Re: [ClusterLabs] stonith-ng - performing action 'monitor' timed out with signal 15

2019-09-16 Thread Ken Gaillot
On Tue, 2019-09-03 at 10:09 +0200, Marco Marino wrote:
> Hi, I have a problem with fencing on a two node cluster. It seems
> that randomly the cluster cannot complete monitor operation for fence
> devices. In log I see:
> crmd[8206]:   error: Result of monitor operation for fence-node2 on
> ld2.mydomain.it: Timed Out
> As attachment there is 
> - /var/log/messages for node1 (only the important part)
> - /var/log/messages for node2 (only the important part) <-- Problem
> starts here
> - pcs status
> - pcs stonith show (for both fence devices)
> 
> I think it could be a timeout problem, so how can I see timeout value
> for monitor operation in stonith devices?
> Please, someone can help me with this problem?
> Furthermore, how can I fix the state of fence devices without
> downtime?

Records shown:
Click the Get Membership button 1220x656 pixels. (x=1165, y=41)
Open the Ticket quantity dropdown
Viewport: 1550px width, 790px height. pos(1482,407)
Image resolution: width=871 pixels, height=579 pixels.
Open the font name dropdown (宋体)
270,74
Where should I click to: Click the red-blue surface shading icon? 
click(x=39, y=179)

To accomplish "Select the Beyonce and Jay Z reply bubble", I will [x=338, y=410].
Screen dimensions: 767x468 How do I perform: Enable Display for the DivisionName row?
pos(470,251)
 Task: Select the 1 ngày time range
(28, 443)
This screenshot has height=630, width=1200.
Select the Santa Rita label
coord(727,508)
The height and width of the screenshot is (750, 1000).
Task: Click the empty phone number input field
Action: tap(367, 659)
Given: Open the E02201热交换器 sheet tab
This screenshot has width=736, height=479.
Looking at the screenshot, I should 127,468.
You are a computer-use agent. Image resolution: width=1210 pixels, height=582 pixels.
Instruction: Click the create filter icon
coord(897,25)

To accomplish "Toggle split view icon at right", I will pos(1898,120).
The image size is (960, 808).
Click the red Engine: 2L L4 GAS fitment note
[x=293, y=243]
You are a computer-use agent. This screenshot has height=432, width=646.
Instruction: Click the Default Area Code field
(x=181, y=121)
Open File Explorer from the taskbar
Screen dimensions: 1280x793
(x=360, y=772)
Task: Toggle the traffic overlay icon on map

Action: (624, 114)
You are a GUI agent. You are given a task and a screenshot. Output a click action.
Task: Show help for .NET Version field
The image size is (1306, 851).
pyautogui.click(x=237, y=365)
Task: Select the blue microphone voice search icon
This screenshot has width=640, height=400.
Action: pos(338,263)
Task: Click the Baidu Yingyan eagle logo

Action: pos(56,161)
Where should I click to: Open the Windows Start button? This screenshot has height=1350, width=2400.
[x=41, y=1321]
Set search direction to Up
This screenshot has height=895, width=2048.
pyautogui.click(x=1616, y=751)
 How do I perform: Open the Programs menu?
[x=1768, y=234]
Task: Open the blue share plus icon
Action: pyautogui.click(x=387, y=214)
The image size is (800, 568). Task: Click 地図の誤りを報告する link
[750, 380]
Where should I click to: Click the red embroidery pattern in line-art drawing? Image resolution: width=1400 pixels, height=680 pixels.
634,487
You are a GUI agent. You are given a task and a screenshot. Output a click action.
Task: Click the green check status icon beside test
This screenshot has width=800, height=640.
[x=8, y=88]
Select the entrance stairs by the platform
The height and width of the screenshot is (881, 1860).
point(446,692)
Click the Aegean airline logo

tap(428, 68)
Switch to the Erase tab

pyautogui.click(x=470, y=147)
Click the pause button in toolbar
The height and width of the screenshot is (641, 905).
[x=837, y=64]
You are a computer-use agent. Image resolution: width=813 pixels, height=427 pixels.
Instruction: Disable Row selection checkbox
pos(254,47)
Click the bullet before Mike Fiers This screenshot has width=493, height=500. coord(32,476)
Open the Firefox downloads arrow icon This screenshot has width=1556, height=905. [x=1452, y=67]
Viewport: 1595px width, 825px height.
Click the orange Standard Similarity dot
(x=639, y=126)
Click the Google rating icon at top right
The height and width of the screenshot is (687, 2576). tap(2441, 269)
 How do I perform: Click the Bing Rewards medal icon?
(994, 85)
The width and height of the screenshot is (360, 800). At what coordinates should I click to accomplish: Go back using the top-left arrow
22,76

Exercise details:
Please write out the part of the ClusterLabs thread above from "2019-09-16 Thread Ken" to "both fence devices)", word for word.

Response:
2019-09-16 Thread Ken Gaillot
On Tue, 2019-09-03 at 10:09 +0200, Marco Marino wrote:
> Hi, I have a problem with fencing on a two node cluster. It seems
> that randomly the cluster cannot complete monitor operation for fence
> devices. In log I see:
> crmd[8206]:   error: Result of monitor operation for fence-node2 on
> ld2.mydomain.it: Timed Out
> As attachment there is 
> - /var/log/messages for node1 (only the important part)
> - /var/log/messages for node2 (only the important part) <-- Problem
> starts here
> - pcs status
> - pcs stonith show (for both fence devices)